Travelogue, Part Five

London is my favorite city in the world, as if you need telling. And what is my favorite place to be in my favorite city in the world?

You know it!
It's the British Museum.

So I headed off early on Monday morning (but not too early, because you know: vacation). And I stepped out of the Russell Square tube station and promptly got lost.

This would be a running theme throughout my stay in London.

After about twenty minutes of aimless wandering, I got back on track, and turned into the courtyard of just the best place on earth.

And ... there were kids. Lots and lots of kids, all running around in their little school uniforms, like it was recess and this was the playground. And it took everything in me to keep from pulling out my Teacher Voice and snapping my fingers at the little brats darlings.

I think museums, in general, are awesome. (This is because I am a giant nerd.) But this museum, in particular, is my favorite, simply because objects that I've read about for years are RIGHT THERE. There is a very distinct feeling that I get when I come face to face with something that I've heard of, read about, or studied; it's like, I have knowledge that it exists, but it's still kind of a relief to find out that people haven't been lying to me about it.

For example:

The Rosetta Stone
It's SO OLD! And yet ... here it is. I am looking at something that people who lived thousands of years ago looked at too. It just blows my mind.

The frieze of the Parthenon, also known (by me, because of this poem) as the Elgin marbles. Isn't it amazing how people, using tools that we would consider to be fairly crude, created something so detailed and beautiful?

Bust of Sophocles (possibly Socrates; I forgot to write it down)

I took these next few photos specifically for the purpose of sharing them with my theater class during our Greek drama unit. You can take the teacher out of the school ...

Models of actors in costumes and masks

Chair, reserved for a priest, from one of the amphitheatres. Greek theatre festivals started as tributes to Dionysus; they were viewed as religious ceremonies (at first) so the priests of Dionysus always got to sit in the front row, in special seating.

Comic mask. Since there were no microphones back then, the masks had were made in such a way that the mouth opening acted as a megaphone. This is just a clay model; the real things were quite large and were made of leather.

Another model of an actor. None of the costumes and masks have survived, so all we have to go on are these models and pictures on the painted pots.

Metal cast of an actor's mask. This one has no opening at the mouth.

Bust of Socrates (possibly Sophocles; they're both in there, I just don't know which is which) (I will always call him Sew-kraytz)

I am in love with early British history, from the Celts to the Saxons to the Romans, but guess what: that area of the museum was totally closed off! Grr! But they did have some of the better-known exhibits on display.

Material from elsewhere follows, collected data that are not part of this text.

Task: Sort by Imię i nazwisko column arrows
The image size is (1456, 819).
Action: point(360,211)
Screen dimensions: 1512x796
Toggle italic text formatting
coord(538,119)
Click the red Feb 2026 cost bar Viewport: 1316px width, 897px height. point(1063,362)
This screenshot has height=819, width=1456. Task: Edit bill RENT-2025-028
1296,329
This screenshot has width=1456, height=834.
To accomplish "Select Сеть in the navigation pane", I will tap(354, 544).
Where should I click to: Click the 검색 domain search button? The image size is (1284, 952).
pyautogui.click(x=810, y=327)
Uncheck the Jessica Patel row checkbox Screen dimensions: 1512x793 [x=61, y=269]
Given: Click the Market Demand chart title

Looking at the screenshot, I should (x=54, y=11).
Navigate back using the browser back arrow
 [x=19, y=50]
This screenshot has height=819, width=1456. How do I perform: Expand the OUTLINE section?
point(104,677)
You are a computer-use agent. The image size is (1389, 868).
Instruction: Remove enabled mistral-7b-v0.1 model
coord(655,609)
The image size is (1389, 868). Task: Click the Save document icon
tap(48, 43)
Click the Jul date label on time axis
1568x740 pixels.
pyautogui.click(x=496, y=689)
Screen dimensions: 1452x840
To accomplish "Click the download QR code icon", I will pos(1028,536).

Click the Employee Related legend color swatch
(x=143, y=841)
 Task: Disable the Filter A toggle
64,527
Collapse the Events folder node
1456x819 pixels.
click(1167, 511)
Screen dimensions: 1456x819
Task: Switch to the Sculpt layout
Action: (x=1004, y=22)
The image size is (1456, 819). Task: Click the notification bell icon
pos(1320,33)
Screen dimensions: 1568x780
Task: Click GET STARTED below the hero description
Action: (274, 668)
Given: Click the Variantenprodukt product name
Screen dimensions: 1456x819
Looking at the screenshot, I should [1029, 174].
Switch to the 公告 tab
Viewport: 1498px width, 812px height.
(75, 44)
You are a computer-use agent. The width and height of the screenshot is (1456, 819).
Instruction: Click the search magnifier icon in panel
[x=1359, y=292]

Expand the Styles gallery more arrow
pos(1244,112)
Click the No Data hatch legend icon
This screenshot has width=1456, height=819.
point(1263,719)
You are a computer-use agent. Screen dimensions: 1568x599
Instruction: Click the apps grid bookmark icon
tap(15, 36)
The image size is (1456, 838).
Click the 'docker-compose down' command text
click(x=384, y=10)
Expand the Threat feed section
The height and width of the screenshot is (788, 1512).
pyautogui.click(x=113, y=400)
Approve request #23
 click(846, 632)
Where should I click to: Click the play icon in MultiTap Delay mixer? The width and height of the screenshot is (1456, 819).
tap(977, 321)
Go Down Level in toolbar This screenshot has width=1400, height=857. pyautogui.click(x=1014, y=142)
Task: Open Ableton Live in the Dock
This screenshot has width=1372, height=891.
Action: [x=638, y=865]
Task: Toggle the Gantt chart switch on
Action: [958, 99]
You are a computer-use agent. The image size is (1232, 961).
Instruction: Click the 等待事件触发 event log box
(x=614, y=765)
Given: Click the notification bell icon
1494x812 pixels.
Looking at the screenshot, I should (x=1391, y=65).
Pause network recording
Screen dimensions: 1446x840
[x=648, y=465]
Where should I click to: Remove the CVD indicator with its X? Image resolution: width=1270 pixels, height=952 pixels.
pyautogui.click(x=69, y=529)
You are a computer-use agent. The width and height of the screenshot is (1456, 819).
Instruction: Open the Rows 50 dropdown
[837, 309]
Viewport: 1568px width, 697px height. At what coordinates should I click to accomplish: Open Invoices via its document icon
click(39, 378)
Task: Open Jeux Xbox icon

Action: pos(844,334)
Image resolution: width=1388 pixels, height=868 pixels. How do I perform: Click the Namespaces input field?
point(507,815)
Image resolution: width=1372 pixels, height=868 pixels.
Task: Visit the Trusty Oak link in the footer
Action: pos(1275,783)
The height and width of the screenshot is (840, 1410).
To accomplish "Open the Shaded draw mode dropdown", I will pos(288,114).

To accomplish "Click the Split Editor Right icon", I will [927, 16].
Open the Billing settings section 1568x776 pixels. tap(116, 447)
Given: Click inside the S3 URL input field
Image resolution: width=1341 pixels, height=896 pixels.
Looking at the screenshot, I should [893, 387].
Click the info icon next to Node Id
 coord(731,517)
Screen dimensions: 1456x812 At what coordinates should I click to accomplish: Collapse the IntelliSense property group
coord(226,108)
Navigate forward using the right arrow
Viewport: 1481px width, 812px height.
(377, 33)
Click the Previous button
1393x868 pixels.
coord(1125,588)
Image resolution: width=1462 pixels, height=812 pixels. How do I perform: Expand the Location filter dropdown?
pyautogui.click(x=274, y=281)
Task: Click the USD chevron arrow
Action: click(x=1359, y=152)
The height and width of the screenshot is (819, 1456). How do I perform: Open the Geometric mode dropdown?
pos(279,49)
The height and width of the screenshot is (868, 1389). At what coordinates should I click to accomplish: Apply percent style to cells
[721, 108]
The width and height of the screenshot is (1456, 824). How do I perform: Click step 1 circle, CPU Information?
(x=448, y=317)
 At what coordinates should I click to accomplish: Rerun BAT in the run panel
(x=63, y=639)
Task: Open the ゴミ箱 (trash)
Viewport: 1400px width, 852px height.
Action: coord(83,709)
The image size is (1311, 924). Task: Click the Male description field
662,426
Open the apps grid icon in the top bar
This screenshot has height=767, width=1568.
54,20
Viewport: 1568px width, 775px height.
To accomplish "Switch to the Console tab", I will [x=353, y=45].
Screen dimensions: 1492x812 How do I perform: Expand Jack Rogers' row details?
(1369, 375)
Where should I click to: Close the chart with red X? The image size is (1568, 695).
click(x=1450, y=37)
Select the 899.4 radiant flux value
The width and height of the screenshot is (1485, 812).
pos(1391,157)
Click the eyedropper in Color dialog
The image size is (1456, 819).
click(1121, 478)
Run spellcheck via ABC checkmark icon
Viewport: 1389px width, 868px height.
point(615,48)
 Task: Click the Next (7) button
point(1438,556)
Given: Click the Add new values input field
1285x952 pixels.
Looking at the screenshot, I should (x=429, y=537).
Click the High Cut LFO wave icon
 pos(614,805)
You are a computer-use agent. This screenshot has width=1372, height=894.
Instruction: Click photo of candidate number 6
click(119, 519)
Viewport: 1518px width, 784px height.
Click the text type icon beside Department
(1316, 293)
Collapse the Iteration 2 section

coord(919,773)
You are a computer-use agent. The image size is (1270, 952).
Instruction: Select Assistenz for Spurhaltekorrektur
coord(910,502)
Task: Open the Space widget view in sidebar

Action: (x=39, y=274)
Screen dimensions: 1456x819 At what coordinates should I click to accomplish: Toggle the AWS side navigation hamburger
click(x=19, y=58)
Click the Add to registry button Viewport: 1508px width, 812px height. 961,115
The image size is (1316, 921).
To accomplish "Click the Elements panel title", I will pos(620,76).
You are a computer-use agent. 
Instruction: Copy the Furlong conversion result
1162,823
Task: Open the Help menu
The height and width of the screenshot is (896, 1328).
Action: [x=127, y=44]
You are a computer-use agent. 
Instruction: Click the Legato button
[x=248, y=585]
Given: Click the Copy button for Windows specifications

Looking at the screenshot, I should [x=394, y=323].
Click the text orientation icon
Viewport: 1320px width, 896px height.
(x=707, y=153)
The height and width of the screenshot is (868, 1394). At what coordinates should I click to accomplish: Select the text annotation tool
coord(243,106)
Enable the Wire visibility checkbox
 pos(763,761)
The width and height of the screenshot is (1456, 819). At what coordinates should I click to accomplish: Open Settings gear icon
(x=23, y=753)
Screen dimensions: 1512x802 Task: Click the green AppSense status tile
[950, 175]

Like the helmet from the Sutton Hoo burial.

And the Lewis Chess Set

Forget DisneyWorld; THIS may be the most magical place on earth:

The Reading Room is right in the middle of the museum. It houses tons of books, and the best part is, IT'S A WORKING LIBRARY. I could have spent hours here.

Books as far as the eye could see.

But y'all know what I came to see:

I spent some quality time in the Egypt Wing, getting acquainted with my the mummies.



Lady S said...

I read someone else's blog (I don't think it was you) and they said they couldn't imagine spending a whole week in one city.

This person has never tried to tour London in a week.

I love reading about your adventure. I can't wait to get back to my second favorite city (I love Edinburgh).

Mei said...

I've been to London twice now, and I have not scratched the surface in terms of the things I want to do there. If I lived there for a thousand years, I would still have a long list of things I wanted to do. It's an amazing city.